▸ **Goal of the exercise**:
Gather every line of the listing that contains the word "Where", treating case as significant.

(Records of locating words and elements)
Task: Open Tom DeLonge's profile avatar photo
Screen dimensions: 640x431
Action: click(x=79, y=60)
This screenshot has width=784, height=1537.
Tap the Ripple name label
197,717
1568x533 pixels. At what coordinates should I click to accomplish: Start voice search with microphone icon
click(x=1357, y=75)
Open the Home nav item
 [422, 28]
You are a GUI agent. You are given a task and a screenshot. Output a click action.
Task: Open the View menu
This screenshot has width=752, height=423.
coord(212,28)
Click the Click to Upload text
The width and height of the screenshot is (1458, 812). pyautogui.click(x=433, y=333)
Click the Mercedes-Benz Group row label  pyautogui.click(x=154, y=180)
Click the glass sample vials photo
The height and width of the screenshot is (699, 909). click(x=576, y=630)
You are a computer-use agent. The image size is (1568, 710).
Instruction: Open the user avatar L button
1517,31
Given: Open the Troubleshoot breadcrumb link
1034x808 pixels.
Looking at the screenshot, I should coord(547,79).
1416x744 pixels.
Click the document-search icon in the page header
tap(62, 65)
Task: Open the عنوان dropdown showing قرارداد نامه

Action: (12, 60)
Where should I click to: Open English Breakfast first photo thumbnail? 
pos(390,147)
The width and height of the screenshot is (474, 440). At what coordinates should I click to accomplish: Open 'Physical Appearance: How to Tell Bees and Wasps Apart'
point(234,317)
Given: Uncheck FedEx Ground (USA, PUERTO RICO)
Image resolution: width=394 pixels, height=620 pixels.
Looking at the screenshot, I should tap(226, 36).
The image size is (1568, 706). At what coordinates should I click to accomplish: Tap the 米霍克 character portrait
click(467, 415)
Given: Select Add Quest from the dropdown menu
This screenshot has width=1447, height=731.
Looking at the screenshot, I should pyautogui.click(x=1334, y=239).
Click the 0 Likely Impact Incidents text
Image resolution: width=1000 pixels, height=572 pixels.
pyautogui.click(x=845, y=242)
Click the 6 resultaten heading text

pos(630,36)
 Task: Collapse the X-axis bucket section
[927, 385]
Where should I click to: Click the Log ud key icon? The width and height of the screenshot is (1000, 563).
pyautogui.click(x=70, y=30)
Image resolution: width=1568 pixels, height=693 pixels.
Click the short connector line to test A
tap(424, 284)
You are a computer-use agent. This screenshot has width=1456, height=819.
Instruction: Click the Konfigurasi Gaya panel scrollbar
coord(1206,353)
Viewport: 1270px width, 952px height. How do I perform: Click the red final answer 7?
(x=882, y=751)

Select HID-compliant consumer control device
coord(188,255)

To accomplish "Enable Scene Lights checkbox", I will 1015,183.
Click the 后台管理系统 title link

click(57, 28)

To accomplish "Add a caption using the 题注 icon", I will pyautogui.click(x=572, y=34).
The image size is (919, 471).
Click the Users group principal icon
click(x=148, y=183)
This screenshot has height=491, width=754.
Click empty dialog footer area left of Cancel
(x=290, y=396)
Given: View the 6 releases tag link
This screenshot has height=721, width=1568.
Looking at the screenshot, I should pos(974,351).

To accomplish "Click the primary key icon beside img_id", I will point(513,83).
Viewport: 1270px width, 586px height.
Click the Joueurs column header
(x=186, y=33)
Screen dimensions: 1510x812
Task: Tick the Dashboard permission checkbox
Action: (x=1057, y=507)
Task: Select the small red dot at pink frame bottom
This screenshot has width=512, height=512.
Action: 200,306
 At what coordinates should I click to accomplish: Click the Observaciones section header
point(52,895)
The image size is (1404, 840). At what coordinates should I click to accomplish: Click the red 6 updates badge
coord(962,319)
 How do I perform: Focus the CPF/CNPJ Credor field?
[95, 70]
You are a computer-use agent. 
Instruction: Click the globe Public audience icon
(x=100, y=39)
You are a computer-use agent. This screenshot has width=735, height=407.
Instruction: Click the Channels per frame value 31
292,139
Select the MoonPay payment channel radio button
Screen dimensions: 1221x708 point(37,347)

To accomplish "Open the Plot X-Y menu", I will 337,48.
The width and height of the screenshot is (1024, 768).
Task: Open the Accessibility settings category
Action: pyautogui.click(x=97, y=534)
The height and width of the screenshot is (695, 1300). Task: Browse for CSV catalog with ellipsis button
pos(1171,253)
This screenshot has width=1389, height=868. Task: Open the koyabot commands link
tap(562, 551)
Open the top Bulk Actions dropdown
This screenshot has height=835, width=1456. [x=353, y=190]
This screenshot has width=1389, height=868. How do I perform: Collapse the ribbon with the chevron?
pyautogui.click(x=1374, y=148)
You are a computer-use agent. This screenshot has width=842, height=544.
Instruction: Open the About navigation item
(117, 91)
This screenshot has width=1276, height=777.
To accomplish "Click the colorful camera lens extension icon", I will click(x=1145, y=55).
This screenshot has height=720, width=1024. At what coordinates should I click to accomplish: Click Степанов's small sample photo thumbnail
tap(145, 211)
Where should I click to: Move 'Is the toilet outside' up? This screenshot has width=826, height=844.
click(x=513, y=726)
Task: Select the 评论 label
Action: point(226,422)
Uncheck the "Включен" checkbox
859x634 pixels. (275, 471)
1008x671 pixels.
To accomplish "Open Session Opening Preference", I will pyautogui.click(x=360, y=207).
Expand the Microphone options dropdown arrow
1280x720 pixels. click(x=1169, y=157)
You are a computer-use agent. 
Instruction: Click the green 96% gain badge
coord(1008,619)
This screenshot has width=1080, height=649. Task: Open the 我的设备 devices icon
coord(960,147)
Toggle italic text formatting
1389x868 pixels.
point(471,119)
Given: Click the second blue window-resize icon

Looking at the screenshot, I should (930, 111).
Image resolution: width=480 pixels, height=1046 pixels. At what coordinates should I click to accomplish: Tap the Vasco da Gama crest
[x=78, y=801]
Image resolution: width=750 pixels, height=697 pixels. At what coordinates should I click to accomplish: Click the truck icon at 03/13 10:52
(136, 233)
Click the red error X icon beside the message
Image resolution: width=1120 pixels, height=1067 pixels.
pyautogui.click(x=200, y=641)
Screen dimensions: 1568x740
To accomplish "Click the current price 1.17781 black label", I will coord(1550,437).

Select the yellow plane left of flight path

▸ **Solution for this exercise**:
Where should I click to: Open English Breakfast first photo thumbnail? 
Where should I click to: Click the Log ud key icon? The width and height of the screenshot is (1000, 563).
Where should I click to: Move 'Is the toilet outside' up? This screenshot has width=826, height=844.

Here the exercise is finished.